**** INPUT RECORDS

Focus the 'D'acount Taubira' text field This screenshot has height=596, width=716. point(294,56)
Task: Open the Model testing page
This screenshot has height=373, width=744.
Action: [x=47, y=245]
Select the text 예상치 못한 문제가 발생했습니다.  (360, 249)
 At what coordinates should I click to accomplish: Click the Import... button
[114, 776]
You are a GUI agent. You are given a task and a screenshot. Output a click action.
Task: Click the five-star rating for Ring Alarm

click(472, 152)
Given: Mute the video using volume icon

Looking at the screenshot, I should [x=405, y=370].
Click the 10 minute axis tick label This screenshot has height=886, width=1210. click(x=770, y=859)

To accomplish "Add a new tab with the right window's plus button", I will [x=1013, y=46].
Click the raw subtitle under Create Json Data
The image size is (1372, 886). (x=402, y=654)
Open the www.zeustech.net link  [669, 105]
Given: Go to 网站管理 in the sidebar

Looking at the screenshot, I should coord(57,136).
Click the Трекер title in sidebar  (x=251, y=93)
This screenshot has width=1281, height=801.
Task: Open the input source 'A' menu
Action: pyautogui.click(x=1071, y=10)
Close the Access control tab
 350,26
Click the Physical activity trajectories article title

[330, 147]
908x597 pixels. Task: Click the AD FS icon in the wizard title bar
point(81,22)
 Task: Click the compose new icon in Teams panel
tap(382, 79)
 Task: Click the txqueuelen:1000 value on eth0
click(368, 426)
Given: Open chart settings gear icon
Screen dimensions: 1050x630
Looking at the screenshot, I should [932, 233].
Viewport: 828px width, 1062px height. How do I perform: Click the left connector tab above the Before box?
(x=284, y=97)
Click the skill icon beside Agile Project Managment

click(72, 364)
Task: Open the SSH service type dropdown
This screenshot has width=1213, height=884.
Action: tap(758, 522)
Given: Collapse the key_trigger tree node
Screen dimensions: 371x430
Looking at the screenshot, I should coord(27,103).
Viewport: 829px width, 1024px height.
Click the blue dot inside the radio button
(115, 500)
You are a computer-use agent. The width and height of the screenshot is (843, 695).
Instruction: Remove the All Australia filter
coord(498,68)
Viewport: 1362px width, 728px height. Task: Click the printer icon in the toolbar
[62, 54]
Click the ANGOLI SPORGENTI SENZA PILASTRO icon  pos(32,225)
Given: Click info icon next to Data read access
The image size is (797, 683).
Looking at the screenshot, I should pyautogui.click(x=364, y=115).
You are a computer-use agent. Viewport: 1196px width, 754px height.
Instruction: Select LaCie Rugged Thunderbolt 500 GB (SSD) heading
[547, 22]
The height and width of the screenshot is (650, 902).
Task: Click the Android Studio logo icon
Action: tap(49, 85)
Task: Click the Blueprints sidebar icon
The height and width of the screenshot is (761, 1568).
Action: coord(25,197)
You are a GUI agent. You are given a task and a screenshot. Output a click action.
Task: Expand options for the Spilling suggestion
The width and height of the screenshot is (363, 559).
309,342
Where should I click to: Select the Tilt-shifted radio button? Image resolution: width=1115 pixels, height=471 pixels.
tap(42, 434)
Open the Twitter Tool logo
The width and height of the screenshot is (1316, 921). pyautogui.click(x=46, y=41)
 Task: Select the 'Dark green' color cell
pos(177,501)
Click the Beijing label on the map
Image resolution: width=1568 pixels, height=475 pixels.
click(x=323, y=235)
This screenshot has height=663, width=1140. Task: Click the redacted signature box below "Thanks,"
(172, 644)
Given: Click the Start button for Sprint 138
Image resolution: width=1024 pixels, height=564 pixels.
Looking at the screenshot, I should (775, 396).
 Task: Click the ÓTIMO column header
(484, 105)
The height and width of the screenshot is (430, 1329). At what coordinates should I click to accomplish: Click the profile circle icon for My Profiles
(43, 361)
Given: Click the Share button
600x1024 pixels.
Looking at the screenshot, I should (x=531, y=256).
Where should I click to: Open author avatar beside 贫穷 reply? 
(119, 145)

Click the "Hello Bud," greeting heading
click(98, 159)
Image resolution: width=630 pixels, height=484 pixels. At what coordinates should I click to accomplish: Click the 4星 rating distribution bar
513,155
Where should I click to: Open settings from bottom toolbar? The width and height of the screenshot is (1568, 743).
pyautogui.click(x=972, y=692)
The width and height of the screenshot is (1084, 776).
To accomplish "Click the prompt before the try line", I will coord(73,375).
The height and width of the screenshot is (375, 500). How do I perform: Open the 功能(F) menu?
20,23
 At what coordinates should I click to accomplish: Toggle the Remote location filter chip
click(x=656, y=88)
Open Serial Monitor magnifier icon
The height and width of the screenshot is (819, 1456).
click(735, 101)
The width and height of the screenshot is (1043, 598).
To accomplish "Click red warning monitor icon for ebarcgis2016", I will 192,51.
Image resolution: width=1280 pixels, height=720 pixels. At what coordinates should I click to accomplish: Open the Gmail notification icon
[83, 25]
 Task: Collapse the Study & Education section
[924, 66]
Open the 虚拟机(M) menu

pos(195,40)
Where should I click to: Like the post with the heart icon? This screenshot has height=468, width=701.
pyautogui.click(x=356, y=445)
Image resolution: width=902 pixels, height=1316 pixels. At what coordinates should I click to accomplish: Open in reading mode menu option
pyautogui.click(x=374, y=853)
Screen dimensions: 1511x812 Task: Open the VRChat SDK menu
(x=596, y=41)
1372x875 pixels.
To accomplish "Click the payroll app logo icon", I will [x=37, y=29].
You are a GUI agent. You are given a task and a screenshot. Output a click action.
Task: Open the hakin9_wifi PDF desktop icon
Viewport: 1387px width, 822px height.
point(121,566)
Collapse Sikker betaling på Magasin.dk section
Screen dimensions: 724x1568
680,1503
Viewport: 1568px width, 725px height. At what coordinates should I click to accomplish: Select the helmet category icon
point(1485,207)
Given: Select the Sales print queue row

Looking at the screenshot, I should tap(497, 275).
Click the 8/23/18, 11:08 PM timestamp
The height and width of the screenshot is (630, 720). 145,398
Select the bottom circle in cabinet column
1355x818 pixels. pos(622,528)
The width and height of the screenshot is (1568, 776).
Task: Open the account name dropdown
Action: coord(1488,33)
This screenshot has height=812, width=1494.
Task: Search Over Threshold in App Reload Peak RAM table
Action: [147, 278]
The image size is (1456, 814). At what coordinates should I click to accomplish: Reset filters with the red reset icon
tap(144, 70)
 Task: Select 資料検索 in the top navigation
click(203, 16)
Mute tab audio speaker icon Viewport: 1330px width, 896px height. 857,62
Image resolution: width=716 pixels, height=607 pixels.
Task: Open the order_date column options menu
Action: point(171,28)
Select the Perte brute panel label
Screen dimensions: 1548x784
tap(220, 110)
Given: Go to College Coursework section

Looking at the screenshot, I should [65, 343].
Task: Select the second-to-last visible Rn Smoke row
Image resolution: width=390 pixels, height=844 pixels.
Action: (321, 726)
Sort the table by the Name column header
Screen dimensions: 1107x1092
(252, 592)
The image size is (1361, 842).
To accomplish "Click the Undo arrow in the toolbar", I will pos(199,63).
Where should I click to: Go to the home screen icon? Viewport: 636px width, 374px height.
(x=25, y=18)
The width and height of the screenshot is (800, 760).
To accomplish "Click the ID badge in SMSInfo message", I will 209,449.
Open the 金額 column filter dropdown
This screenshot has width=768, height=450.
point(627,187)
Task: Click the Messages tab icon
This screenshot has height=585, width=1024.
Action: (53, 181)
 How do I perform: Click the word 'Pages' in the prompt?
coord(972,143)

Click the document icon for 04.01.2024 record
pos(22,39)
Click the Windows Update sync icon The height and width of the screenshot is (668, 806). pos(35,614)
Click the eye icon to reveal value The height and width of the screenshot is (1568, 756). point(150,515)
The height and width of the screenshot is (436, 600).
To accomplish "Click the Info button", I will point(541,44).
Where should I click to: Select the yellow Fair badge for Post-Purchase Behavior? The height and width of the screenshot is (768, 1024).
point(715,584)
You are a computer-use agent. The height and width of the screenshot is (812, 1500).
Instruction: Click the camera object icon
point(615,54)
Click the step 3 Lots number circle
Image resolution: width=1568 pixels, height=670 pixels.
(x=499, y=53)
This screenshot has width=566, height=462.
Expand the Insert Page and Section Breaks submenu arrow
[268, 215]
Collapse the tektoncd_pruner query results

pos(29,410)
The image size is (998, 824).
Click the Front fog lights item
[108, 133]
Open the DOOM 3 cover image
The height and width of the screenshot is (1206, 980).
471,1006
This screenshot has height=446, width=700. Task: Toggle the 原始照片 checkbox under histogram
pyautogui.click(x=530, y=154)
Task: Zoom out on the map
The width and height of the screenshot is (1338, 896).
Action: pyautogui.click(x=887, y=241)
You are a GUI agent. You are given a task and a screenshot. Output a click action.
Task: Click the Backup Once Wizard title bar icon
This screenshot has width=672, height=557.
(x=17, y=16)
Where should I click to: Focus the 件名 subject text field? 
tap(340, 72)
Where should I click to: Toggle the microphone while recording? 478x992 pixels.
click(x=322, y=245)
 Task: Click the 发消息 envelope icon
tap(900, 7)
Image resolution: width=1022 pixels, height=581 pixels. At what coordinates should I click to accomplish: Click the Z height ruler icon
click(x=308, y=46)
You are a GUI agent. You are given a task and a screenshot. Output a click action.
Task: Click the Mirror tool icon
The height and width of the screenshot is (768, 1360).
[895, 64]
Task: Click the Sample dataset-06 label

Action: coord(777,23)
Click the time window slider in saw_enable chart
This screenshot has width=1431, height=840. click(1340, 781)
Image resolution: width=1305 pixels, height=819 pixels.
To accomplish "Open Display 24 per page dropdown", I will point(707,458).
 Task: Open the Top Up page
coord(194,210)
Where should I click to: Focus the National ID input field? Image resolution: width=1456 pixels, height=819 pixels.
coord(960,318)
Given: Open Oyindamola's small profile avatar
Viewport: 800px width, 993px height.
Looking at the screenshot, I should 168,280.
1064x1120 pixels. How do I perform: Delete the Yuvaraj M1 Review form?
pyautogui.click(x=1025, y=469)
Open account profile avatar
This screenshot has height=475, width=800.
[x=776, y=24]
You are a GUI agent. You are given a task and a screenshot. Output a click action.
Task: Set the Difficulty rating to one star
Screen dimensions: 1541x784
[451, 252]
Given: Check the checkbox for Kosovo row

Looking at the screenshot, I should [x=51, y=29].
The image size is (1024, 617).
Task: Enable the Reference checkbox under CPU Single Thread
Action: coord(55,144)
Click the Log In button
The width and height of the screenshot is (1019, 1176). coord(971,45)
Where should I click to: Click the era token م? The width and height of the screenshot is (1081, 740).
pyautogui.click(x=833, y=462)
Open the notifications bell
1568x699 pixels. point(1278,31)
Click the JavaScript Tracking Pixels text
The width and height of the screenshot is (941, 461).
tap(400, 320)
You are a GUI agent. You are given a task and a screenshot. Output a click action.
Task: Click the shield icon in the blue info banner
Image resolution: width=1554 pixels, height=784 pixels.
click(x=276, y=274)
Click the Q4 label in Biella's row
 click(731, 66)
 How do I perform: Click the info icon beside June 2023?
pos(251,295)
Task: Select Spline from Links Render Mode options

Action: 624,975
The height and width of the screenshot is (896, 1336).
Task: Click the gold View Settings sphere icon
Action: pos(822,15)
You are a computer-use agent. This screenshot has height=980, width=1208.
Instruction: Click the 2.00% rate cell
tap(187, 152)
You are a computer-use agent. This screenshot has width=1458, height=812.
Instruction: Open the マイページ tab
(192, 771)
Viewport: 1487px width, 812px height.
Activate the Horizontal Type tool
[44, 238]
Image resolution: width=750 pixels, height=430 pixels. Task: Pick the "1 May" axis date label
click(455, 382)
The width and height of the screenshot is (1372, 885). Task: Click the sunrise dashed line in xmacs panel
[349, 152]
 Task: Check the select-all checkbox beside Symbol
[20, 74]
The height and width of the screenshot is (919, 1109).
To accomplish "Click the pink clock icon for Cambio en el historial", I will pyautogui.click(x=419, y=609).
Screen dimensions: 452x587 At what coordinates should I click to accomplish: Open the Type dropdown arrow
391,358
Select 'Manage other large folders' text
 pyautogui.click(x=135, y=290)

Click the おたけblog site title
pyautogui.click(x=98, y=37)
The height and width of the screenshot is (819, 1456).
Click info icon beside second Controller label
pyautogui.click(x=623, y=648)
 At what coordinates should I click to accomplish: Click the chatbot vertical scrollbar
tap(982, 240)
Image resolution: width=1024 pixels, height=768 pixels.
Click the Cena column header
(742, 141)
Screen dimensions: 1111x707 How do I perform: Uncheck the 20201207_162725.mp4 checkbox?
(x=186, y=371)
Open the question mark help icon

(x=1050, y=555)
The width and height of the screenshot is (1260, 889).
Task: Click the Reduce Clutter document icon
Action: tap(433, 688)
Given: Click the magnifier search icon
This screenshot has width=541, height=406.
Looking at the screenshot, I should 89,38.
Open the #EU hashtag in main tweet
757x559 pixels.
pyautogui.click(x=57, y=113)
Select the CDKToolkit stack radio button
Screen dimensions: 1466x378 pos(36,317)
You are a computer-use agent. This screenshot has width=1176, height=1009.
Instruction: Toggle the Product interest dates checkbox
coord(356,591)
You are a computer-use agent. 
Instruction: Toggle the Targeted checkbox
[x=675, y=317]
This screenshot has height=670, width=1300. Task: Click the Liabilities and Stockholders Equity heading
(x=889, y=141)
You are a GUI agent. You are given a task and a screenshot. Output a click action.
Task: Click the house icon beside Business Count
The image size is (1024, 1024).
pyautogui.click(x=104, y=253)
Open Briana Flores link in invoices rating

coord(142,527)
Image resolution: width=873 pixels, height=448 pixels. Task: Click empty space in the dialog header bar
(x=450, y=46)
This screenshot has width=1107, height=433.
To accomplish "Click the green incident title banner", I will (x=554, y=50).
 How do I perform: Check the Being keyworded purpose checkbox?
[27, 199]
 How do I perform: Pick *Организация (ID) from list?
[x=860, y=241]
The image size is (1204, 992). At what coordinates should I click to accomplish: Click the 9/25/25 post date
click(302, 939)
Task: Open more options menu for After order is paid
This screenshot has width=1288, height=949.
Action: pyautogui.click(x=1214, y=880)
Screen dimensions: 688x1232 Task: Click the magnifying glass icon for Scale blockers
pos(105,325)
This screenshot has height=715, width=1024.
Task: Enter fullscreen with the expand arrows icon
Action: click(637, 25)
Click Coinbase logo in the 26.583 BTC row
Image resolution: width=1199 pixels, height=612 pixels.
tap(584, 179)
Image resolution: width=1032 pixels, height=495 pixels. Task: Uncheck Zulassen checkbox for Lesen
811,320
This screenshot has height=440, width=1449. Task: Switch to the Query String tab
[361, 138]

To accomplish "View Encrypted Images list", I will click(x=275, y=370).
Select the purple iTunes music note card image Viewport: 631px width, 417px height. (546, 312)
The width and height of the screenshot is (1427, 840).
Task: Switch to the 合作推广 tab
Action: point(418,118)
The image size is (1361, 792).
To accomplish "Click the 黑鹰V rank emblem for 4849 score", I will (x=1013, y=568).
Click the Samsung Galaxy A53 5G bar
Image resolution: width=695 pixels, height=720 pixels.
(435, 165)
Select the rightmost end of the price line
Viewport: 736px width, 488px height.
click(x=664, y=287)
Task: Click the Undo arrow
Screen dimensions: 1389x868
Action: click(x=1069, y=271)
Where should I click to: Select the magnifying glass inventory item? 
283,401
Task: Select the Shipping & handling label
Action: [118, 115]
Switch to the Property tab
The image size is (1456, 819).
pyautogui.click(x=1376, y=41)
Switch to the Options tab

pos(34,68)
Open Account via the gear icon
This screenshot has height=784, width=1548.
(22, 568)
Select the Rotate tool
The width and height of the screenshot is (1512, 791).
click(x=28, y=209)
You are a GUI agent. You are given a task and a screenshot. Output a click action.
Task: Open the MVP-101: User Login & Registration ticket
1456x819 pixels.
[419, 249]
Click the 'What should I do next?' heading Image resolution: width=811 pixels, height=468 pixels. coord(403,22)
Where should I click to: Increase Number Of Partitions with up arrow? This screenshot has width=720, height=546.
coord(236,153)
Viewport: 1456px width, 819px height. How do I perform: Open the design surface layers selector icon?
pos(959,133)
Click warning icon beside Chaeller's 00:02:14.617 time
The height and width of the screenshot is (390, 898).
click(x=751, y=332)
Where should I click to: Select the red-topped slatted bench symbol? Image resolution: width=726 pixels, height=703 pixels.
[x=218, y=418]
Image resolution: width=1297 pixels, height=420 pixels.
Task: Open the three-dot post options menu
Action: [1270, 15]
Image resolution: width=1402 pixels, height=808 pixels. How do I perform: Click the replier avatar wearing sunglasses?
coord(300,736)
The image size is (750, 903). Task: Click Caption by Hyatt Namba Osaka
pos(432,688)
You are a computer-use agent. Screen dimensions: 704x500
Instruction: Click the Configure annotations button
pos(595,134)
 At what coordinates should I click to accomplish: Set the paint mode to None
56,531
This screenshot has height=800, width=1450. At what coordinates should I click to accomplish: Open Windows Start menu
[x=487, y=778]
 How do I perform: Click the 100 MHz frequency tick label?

********

= PROBLEM REQUIREMENTS =
Change "chatbot" to "assistant" throughout the part of the entries that opens with the line containing "The height and width of the screenshot is (919, 1109)." and closes with the line containing "(x=186, y=371)", leaving everything else the same. Give back only those lines.

= REPLY TO THE TASK =
The height and width of the screenshot is (919, 1109).
To accomplish "Click the pink clock icon for Cambio en el historial", I will pyautogui.click(x=419, y=609).
Screen dimensions: 452x587 At what coordinates should I click to accomplish: Open the Type dropdown arrow
391,358
Select 'Manage other large folders' text
 pyautogui.click(x=135, y=290)

Click the おたけblog site title
pyautogui.click(x=98, y=37)
The height and width of the screenshot is (819, 1456).
Click info icon beside second Controller label
pyautogui.click(x=623, y=648)
 At what coordinates should I click to accomplish: Click the assistant vertical scrollbar
tap(982, 240)
Image resolution: width=1024 pixels, height=768 pixels.
Click the Cena column header
(742, 141)
Screen dimensions: 1111x707 How do I perform: Uncheck the 20201207_162725.mp4 checkbox?
(x=186, y=371)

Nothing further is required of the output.